Happy to have you back!

M&Co. said...

The BoyChild is 7. He gets $7 a week. When he turns 8, he'll get a raise to $8 a week. His chores aren't really tied to his allowance. He clears the table, feed the dogs, puts his clothes in the dirty clothes basket, picks up his toys, keeps his room clean.

The BoyChild is very generous with his money and his toys. I'm not sure a mission trip at church would much of an impression on him, but he understands the poor people in Haiti who don't have homes because of the earthquake.

The Thrailkills said...

We do an allowance of $4 each a week. The rule is $1 goes to church (giving), $1 goes in the piggy bank to save, and $2 goes in their envelopes of "spending money."

I don't pay per chore. If you want your allowance, then all the chores have to be done. Basically because I can not keep up with any other system! We have household chores that everyone must do - for the simple pleasure of getting to live here. If they want their allowance, they have to do their laundry (put away all the clothes that are folded in their basket - I bought each a different colored basket - best $1 I ever spent), and clean their room (I must be able to vacuum the floor - only rule).

I have tried a list of chore charts, systems, etc. We just started this and I think I can keep up with it! I require low maintenance and find this works best for me. I keep their "spending envelopes" in my wallet. If we are out, and they must have some trinket at the dollar store - it has to come out of their envelope.

el-e-e said...

We're giving AJ $2.50/week, or if he doesn't do his "chores" (or gets in big trouble during the week), we cut that in half.

His chores include clearing the table after dinner, keeping his toys more or less picked up, and getting dressed by himself in the morning (he's 5). Pretty easy at this point -- I have the same philosophy as you on bed-making in the morning. Ha!
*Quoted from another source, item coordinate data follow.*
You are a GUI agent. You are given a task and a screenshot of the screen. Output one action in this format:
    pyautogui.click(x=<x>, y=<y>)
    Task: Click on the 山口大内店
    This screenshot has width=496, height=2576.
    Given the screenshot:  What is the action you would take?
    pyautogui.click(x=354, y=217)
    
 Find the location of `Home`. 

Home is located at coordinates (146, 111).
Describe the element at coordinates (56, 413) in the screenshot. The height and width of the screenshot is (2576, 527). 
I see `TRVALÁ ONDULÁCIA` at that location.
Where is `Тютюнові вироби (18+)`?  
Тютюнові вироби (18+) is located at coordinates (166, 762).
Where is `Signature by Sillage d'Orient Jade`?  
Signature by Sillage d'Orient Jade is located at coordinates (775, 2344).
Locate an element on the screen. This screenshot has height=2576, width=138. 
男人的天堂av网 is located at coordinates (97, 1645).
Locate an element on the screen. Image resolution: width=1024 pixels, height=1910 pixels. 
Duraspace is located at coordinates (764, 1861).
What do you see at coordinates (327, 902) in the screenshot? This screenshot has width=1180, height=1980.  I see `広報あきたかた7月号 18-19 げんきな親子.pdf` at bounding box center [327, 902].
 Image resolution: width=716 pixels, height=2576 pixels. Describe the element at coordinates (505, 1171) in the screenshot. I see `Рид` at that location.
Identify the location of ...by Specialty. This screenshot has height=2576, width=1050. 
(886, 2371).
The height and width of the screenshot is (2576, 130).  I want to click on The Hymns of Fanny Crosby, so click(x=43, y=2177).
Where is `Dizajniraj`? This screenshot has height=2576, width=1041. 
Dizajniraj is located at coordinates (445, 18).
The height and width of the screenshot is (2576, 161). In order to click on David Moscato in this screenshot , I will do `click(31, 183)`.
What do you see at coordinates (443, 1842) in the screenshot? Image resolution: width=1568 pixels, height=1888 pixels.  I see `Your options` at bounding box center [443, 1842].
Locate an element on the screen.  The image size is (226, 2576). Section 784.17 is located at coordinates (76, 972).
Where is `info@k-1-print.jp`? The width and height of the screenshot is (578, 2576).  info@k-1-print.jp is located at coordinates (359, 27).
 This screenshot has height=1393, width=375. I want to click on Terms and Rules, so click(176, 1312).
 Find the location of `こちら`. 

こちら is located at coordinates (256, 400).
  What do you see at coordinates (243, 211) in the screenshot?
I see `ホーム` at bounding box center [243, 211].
I wanted to do the save/spend/give thing, but DH wasn't interested. However, the other day AJ came up to me with three dollars in his hand, from his piggy bank, and told me he wanted to "give it to the poor." I credit his school for that, totally, but it was pretty darn gratifying.

Katie in MA said...

We don't have a set of daily or weekly required chores at Casa de Katie, but when I need help, I assign chores to the girls. Often it's unloading the tupperware, pans, and silverware (no knives) from the dishwasher, clearing their places (that one *is* daily) and helping fold laundry. For those types of things they don't get allowance - it's part of being a family and we talk about that. If they want to make money (Gracie is just getting this concept now), I have chores I can dole out - washing the windows, dusting, etc. I've been encouraging Gracie to read, so I will give her a dollar as a bookmark.

I think Bubba's response is normal and I like the popular idea of letting him split his money - some to spend at his discretion and some earmarked for charity - is a fabulous way to teach and to let him be a kid at the same time.

Love this topic - I've enjoyed reading everyone's comments!